## Travail demandé
(a) Recopiez fidèlement le passage du texte fourni sur le théâtre immersif : commencez aux mots « Convoquer les fantômes » et arrêtez-vous après « inspiré les artistes. ».
(b) Répondez brièvement à ces questions d'après le texte fourni sur le théâtre immersif :
(i) Combien de spectateurs chaque plateau de L'Errance accueille-t-il ?
(ii) Selon Mathieu Pradat, que doit-on parfois faire lors du parcours dans les marécages ?
(iii) Grâce à quelle technologie Noire, la vie méconnue de Claudette Colvin est-elle si saisissante ?
(c) Poursuivez le texte sur le théâtre immersif et la réalité augmentée à partir de sa dernière phrase.

Pieds nus, totalement immergés dans le récit proposé par les auteurs, les spectateurs-acteurs doivent collaborer activement dans cet univers virtuel afin d’aider les enfants à échapper au shérif psychopathe d’une petite ville du Sud des États-Unis. Entre film noir des années 1950 et escape game collaboratif, L’Errance est une pièce de théâtre immersive XR pour huit spectateurs et un comédien par plateau qui demande un réel engagement de la part des participants. S’il fallait trouver un nom à ce type de proposition, il est certain qu’expérientiel conviendrait à merveille.
À ce propos, Mathieu Pradat explique : « Dans The Roaming, les spectateurs sont vraiment acteurs de ce qu’ils vont vivre et éprouver. Il y a une volonté d’engager l’interaction entre chaque spectateur-acteur avec le comédien qui les guide dans l’histoire, mais également entre eux, en tant que groupe. Ils doivent collaborer pour faire avancer le récit, parfois se toucher, inciter à l’action des personnages virtuels en utilisant leurs voix. L’engagement se fait d’autant plus physiquement qu’il y a un vrai parcours dans les marécages. On doit se baisser, parfois ramper. C’est une œuvre qui nécessite de vivre réellement dans, et avec l’histoire qui est racontée. L’usage de la réalité mixte aide évidemment. Les choix scénographiques également. »
Convoquer les fantômes du passé
Autre forme, autre propos. Si Noire, la vie méconnue de Claudette Colvin est à ce point saisissante, c’est bel et bien grâce à l’usage de la réalité augmentée. Cette technologie permet de voir le monde autour de soi « augmenté » d’images, de données et d’informations diverses à l’aide de lunettes spécifiques (type Magic Leap ou HoloLens), d’un smartphone ou d’une tablette. Initialement envisagées pour offrir des services de géolocalisation, des informations commerciales et touristiques, ou pour servir de support à des œuvres d’art invisible à l’œil nu mais implantées dans le paysage grâce à des marqueurs géolocalisés, cette technologie prometteuse qui lie réalité et éléments virtuels a rapidement inspiré les artistes.

## Données fournies
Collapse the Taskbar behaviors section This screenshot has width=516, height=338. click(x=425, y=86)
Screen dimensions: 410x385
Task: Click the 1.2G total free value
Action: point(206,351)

## Réponses rédigées
(a)
Convoquer les fantômes du passé
Autre forme, autre propos. Si Noire, la vie méconnue de Claudette Colvin est à ce point saisissante, c’est bel et bien grâce à l’usage de la réalité augmentée. Cette technologie permet de voir le monde autour de soi « augmenté » d’images, de données et d’informations diverses à l’aide de lunettes spécifiques (type Magic Leap ou HoloLens), d’un smartphone ou d’une tablette. Initialement envisagées pour offrir des services de géolocalisation, des informations commerciales et touristiques, ou pour servir de support à des œuvres d’art invisible à l’œil nu mais implantées dans le paysage grâce à des marqueurs géolocalisés, cette technologie prometteuse qui lie réalité et éléments virtuels a rapidement inspiré les artistes.

(b)
(i) Huit spectateurs.
(ii) Se baisser, parfois ramper.
(iii) La réalité augmentée.

(c)
À ce titre, son usage dans Noire, la vie méconnue de Claudette Colvin, une immersion brutale dans l’ignominie ségrégationniste des années 50 aux États-Unis et le combat d’une pionnière de la lutte pour les droits civiques des Afro-américains, est parfaitement pertinente puisqu’elle permet de convoquer les fantômes d’un passé honteux qui hante toujours l’histoire du pays.
Adaptation d’un récit de Tania de Montaigne par Stéphane Foenkinos et Pierre-Alain Giraud, Noire nous fait vivre au plus près l’humiliation et l’oubli injuste de cette figure pionnière de la lutte pour les droits civiques en invitant dans le monde réel ces figures oubliées incarnées par des comédiens et des avatars réalisés en 3D. L’usage de la réalité augmentée impose de repenser une nouvelle fois l’espace scénique, pour des spectateurs qui ne sont pas acteurs à proprement parler, mais côtoient dans le même environnement fantômes digitaux et scénographie numérique.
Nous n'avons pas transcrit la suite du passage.